■ Work request:
Copy out, exactly as given, every line from the line with "Viewport: 435px width, 622px height." to the end of the listing, both of those lines included.

■ Data records:
###

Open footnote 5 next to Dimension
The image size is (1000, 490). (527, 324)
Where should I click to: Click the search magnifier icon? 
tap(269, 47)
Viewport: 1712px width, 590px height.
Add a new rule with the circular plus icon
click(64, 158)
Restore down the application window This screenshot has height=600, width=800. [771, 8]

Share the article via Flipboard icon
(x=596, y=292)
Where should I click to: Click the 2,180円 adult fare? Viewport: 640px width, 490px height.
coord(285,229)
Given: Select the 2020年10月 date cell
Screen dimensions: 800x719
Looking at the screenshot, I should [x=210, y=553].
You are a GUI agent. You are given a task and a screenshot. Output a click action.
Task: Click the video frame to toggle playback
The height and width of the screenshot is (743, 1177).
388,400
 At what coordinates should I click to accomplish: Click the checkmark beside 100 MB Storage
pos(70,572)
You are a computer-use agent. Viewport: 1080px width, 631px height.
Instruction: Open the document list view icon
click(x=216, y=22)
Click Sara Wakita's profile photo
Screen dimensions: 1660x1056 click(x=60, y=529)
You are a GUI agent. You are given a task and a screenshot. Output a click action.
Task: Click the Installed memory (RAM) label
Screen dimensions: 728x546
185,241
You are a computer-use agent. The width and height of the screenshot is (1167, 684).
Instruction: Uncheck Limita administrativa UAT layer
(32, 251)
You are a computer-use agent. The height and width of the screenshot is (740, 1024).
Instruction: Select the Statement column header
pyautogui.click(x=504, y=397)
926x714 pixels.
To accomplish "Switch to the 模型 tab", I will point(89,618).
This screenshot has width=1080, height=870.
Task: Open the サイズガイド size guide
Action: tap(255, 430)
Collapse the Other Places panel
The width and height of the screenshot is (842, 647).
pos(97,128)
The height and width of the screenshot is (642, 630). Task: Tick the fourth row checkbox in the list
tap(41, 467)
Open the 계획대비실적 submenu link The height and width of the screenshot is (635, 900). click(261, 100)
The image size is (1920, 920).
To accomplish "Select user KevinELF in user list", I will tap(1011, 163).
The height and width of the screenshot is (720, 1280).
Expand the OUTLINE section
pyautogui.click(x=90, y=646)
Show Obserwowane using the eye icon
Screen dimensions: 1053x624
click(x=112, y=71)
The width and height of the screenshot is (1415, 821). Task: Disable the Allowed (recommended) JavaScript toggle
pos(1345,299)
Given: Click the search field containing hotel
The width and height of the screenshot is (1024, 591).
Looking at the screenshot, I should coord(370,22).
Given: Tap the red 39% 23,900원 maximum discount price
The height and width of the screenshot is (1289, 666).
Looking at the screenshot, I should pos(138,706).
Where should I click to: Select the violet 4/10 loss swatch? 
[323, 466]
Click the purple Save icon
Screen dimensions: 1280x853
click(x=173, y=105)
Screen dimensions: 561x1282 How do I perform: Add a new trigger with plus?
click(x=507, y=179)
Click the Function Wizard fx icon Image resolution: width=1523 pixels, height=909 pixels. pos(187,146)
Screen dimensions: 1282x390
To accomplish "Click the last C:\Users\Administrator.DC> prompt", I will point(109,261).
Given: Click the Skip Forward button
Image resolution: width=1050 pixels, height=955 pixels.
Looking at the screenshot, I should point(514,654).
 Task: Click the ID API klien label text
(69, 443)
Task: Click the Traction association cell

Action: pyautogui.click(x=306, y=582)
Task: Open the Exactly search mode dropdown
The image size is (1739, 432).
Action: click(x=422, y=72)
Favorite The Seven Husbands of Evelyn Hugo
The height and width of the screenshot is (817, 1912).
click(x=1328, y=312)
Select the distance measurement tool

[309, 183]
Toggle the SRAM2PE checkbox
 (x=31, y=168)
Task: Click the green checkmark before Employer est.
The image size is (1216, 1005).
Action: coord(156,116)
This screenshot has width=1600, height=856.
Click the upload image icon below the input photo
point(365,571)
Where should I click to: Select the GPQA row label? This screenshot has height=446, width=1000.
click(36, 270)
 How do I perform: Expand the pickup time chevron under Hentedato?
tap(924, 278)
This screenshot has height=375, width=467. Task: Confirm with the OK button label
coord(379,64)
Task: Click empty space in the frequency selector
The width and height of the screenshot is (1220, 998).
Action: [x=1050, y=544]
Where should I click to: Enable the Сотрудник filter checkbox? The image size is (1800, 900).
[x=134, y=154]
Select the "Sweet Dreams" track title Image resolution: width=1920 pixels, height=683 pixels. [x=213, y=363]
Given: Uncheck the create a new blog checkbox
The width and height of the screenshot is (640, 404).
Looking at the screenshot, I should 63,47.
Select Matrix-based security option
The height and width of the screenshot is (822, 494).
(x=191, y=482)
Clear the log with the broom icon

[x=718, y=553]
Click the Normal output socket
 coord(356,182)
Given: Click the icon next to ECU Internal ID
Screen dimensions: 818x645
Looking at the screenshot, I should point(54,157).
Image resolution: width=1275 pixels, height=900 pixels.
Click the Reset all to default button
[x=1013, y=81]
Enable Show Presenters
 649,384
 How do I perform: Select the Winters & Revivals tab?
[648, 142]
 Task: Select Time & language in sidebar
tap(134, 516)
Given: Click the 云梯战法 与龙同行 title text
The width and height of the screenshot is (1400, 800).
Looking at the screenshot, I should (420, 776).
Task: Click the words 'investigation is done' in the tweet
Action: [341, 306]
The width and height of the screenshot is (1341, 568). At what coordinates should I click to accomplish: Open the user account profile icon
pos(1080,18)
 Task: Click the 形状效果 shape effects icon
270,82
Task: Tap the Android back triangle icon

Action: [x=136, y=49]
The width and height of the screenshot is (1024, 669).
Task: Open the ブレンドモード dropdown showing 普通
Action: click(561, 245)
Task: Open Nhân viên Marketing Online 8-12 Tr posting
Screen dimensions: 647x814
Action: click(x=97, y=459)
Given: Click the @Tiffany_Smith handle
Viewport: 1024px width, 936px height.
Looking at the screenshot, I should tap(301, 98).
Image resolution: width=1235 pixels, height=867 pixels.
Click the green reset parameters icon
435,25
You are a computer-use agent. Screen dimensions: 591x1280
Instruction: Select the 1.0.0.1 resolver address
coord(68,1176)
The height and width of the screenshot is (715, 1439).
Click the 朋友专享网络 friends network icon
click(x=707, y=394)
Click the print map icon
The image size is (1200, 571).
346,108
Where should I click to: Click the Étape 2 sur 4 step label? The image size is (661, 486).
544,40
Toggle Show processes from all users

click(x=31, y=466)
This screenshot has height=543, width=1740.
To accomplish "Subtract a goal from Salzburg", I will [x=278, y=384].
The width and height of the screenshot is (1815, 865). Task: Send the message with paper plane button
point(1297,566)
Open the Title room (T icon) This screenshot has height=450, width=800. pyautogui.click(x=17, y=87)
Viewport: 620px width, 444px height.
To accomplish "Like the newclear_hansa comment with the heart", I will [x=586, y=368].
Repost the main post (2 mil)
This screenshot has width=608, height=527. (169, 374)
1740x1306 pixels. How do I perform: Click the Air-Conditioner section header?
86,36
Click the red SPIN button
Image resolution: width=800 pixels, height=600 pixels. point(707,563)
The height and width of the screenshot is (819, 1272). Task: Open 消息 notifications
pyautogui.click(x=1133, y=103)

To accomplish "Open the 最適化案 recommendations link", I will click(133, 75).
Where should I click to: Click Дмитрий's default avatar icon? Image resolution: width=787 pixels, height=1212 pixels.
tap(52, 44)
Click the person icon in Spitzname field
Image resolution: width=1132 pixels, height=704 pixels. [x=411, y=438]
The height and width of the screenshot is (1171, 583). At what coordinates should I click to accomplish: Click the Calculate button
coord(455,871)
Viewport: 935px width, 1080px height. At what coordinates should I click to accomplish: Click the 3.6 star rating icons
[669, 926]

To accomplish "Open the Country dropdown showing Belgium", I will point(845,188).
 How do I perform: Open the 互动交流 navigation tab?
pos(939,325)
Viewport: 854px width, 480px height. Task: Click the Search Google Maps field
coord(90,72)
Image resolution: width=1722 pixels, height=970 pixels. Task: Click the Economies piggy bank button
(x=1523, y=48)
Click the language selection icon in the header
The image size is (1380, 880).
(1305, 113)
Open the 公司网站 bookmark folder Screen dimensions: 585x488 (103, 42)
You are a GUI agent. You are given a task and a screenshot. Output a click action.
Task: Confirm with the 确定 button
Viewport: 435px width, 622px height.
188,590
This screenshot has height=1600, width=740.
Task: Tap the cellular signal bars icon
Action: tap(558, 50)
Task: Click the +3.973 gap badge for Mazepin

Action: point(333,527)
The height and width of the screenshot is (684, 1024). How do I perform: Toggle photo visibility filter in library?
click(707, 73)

###

■ Response to this task:
Viewport: 435px width, 622px height.
188,590
This screenshot has height=1600, width=740.
Task: Tap the cellular signal bars icon
Action: tap(558, 50)
Task: Click the +3.973 gap badge for Mazepin

Action: point(333,527)
The height and width of the screenshot is (684, 1024). How do I perform: Toggle photo visibility filter in library?
click(707, 73)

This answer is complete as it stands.